Rubio's participation in the Washington ceremony with his Central African counterparts is an early step in what the Trump administration says is a rebuilding of US foreign policy to focus on transactions of direct financial or strategic benefit to the US.

Congo and Rwanda hope the involvement of the US -- and the incentive of major investment if there's enough security for US companies to work safely in east Congo -- will calm the fighting and militia violence that have defied peacekeeping and negotiation since the mid-1990s.

The risk is that the US becomes involved in or worsens the militia violence, corruption, exploitation and rights abuses surrounding the mining and trade of east Congo's riches.

"A durable peace ... will open the door for greater US and broader Western investment, which will bring about economic opportunities and prosperity," Rubio said, adding that it would "advance President Trump's prosperity agenda for the world".

Congo is the world's largest producer of cobalt, a mineral used to make lithium-ion batteries for electric vehicles and smartphones. It also has substantial gold, diamond and copper reserves.

Congolese President Felix Tshisekedi has sought out a deal with the Trump administration that could offer the US better access to his country's resources in exchange for US help calming hostilities.

Eastern Congo has been in and out of crisis for decades with more than 100 armed groups, most of which are vying for territory in the mining region near the border with Rwanda.

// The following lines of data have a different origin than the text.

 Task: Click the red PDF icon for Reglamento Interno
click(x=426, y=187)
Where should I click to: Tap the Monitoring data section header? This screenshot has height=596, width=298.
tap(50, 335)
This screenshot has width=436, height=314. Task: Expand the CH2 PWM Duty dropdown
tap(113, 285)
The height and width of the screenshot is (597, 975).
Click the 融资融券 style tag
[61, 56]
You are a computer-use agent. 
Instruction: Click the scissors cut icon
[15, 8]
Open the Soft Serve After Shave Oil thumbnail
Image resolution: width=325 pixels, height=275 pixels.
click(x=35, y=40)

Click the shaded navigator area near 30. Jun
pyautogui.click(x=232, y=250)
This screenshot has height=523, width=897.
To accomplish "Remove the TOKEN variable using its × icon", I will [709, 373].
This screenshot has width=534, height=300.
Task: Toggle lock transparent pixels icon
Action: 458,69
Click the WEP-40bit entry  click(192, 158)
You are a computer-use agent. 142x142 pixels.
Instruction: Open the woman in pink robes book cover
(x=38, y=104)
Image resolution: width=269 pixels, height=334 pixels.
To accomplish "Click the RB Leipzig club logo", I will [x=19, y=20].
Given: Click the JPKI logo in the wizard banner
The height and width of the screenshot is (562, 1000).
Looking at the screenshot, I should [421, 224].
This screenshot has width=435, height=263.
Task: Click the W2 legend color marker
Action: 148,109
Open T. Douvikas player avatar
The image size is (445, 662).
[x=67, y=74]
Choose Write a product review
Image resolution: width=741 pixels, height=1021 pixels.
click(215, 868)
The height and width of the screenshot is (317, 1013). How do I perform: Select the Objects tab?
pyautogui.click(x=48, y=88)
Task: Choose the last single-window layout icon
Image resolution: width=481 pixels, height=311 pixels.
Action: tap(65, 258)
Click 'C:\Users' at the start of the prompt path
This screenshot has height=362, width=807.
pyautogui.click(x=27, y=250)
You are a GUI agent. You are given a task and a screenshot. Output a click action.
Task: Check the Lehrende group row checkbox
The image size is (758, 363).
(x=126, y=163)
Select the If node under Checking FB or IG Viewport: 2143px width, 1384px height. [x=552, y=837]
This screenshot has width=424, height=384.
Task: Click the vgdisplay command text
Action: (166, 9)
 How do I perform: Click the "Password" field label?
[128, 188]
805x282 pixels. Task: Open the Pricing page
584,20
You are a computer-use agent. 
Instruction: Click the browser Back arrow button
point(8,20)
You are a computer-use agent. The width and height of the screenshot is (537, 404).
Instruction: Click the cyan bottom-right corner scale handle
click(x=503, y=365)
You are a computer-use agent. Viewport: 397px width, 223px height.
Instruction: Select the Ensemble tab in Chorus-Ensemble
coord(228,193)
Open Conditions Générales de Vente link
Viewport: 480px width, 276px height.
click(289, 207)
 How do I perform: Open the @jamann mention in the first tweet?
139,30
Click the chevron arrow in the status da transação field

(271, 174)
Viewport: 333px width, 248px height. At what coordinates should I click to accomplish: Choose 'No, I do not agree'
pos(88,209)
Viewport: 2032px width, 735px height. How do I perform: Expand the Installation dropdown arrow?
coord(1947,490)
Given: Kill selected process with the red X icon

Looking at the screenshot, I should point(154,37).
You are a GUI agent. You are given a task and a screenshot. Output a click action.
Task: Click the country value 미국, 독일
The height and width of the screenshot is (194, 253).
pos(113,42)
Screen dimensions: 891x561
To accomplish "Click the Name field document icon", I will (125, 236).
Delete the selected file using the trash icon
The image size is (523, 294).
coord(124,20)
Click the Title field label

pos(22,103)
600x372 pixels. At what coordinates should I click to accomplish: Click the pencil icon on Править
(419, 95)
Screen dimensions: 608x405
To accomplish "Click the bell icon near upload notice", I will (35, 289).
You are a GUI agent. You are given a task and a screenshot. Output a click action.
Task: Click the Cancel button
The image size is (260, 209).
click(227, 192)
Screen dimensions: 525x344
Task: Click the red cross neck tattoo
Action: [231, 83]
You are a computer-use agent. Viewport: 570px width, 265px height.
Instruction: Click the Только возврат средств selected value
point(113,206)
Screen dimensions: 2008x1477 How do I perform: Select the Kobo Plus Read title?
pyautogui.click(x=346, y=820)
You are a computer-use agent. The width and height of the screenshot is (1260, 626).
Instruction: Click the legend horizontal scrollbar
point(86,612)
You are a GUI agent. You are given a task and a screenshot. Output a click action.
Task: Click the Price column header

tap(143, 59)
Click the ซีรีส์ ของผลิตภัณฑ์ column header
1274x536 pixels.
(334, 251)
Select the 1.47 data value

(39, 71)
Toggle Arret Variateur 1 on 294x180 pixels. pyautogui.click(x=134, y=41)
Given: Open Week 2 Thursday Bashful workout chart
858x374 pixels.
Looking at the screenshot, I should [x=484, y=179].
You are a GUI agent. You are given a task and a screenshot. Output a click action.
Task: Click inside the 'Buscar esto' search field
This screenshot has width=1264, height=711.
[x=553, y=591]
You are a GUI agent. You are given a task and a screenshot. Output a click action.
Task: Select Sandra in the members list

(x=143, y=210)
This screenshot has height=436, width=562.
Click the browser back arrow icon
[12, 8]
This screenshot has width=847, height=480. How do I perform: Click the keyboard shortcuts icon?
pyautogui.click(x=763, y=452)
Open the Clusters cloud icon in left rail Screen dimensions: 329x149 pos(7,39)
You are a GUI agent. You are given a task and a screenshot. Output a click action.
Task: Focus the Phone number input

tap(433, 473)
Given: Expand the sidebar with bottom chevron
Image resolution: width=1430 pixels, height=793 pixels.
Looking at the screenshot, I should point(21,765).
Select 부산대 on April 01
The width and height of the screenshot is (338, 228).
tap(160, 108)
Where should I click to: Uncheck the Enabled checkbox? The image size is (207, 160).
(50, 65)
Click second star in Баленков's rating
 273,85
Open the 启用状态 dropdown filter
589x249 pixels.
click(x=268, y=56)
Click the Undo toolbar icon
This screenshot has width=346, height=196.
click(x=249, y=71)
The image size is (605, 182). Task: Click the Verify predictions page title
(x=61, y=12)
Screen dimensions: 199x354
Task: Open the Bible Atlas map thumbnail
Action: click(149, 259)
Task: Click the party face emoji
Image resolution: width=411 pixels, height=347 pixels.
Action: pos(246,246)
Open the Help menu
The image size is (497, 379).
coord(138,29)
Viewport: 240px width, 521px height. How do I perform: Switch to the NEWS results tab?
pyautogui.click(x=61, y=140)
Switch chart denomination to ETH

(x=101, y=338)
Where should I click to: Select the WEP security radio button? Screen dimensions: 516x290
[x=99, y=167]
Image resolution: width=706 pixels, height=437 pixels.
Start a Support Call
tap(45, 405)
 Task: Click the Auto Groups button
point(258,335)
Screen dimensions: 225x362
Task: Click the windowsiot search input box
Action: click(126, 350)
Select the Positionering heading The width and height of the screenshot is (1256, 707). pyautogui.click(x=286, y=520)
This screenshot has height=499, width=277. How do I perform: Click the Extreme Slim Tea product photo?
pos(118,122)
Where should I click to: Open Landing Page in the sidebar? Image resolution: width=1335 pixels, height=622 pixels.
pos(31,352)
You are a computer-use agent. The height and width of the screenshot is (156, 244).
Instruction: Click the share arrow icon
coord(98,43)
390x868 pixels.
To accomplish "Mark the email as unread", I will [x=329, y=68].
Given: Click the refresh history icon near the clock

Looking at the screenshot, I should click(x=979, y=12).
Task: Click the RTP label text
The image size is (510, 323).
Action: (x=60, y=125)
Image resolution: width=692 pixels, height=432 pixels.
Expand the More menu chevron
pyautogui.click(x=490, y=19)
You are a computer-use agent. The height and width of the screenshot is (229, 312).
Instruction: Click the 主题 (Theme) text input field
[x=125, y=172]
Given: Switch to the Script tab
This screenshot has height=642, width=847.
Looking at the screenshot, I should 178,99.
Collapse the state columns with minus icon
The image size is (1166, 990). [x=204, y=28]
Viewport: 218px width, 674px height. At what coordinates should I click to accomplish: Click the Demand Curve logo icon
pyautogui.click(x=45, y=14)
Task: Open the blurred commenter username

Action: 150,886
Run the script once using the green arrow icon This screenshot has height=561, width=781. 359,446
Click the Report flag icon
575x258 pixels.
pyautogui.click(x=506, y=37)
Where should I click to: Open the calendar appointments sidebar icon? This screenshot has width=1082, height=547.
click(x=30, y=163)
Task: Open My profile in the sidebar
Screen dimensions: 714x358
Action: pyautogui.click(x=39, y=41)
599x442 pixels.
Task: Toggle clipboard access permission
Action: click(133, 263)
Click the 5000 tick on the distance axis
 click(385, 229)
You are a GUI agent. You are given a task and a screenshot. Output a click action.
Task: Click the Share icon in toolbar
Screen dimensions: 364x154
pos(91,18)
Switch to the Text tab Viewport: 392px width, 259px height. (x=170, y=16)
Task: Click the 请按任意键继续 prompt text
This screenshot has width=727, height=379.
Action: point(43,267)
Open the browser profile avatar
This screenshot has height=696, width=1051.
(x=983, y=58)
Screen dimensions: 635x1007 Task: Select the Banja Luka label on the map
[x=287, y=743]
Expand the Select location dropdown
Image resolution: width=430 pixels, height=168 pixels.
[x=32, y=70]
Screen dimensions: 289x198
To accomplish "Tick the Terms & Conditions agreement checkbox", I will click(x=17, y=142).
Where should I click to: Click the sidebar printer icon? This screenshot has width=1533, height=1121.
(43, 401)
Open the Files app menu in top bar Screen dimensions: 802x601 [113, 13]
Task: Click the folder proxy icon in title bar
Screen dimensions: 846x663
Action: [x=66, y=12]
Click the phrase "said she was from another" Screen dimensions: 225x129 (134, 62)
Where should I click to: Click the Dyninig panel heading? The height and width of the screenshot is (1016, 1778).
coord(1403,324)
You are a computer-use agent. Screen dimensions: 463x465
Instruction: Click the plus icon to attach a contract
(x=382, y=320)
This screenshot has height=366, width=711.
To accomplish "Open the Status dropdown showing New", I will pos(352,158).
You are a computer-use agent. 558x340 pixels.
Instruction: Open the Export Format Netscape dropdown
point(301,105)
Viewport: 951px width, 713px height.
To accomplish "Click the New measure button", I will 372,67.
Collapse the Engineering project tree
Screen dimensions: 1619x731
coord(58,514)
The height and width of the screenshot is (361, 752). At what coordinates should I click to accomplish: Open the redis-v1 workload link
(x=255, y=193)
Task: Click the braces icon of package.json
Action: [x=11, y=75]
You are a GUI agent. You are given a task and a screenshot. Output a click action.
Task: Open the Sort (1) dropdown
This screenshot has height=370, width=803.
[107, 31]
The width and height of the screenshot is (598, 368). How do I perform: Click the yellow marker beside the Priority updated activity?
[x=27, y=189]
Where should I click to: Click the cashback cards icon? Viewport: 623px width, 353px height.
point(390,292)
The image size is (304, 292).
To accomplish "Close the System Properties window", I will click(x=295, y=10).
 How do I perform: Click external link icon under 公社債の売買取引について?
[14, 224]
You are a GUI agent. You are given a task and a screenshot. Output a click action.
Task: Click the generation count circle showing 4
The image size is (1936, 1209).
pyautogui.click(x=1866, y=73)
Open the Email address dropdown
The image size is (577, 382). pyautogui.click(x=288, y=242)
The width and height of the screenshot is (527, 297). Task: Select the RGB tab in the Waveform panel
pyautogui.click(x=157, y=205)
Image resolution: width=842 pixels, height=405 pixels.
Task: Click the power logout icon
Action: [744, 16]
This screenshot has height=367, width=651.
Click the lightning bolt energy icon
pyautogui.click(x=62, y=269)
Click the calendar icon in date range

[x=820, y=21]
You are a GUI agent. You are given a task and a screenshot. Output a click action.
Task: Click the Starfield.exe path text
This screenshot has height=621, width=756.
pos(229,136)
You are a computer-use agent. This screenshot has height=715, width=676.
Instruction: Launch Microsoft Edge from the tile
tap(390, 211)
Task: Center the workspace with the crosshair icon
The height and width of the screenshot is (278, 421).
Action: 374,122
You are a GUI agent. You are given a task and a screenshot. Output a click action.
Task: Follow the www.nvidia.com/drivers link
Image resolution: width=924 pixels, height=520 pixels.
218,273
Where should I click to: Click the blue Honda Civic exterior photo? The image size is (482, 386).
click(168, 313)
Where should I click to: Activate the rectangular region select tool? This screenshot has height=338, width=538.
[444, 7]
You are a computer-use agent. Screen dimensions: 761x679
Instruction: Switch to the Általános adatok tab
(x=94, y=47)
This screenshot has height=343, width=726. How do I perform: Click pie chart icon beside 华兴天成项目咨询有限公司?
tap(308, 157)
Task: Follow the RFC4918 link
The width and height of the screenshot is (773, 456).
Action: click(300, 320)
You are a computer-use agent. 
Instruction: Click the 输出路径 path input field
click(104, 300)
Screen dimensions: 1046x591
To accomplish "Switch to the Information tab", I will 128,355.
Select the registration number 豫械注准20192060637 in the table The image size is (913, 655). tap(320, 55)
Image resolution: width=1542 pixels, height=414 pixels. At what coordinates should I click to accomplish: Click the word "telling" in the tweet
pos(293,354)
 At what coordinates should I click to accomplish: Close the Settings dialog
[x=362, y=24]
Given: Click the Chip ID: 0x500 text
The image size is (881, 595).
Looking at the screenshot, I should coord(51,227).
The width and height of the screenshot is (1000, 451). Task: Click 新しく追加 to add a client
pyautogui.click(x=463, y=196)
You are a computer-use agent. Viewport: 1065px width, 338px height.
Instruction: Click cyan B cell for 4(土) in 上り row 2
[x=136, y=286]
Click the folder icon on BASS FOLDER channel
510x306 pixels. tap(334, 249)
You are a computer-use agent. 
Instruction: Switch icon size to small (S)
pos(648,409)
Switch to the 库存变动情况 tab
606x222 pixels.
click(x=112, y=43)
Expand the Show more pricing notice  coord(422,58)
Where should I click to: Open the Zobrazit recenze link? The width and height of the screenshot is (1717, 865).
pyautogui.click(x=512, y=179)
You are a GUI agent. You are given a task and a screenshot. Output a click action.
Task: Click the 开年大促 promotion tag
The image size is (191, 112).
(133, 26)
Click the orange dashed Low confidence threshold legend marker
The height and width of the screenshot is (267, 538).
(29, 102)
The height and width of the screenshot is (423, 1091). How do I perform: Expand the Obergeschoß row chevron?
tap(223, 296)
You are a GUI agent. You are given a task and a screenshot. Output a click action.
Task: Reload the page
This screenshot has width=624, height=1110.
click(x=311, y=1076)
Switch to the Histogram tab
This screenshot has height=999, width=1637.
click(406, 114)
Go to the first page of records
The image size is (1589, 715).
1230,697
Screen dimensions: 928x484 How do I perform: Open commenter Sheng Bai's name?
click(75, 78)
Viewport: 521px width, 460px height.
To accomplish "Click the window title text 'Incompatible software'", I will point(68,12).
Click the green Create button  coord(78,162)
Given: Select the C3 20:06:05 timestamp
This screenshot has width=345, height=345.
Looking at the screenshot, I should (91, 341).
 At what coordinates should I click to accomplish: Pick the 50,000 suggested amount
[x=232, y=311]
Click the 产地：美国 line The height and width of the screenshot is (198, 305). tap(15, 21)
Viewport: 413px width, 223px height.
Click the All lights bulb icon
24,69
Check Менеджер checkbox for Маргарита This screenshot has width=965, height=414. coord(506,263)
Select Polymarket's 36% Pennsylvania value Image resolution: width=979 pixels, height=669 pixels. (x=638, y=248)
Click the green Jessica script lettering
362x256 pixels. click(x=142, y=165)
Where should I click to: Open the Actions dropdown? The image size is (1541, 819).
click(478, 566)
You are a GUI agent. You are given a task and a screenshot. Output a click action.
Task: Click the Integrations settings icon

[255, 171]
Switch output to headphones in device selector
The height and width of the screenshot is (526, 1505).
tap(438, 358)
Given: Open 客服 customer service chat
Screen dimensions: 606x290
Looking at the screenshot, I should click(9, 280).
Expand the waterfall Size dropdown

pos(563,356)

The conflict has created one of the world's largest humanitarian disasters with more than 7 million people displaced, including 1,00,000 who fled homes this year.

Conflict in eastern Congo is estimated to have killed six million people since the mid-1990s, in the wake of the Rwanda genocide. Some of the ethnic Hutu extremists responsible for the 1994 killing of an estimated one million of Rwanda's minority ethnic Tutsis and Hutu moderates later fled across the border into eastern Congo, fuelling the proxy fighting between rival militias aligned to the two governments.

"Today marks not an end but a beginning," Congolese Foreign Minister Therese Kayikwamba Wagner said before signing the broad agreement, which commits Rwanda and Congo to draft a peace accord and work to instil security and a good business environment, allow the return of the millions of displaced and accomplish other goals.

Rwandan Foreign Minister Olivier Nduhungirehe said the two rival governments were now addressing the root causes of the hostility between them, the most important of which he said were security and the ability of refugees to return home.

"Very importantly, we are discussing how to build new regional economic value chains that link our countries, including with American private sector investment," he said.

Trump's senior advisor for Africa, Massad Boulos, the father-in-law of Trump's daughter Tiffany, helped broker the US role in promoting security in east Congo, part of an opening that Boulos has said could involve multibillion-dollar investments.

The response from Congolese civil society mixed hope with scepticism.

Rights advocate Christophe Muisa in Goma, a city in east Congo that the powerful, Rwandan-backed M23 armed group seized earlier this year, said the US is the main beneficiary of the deal. He urged his government not to "subcontract its security".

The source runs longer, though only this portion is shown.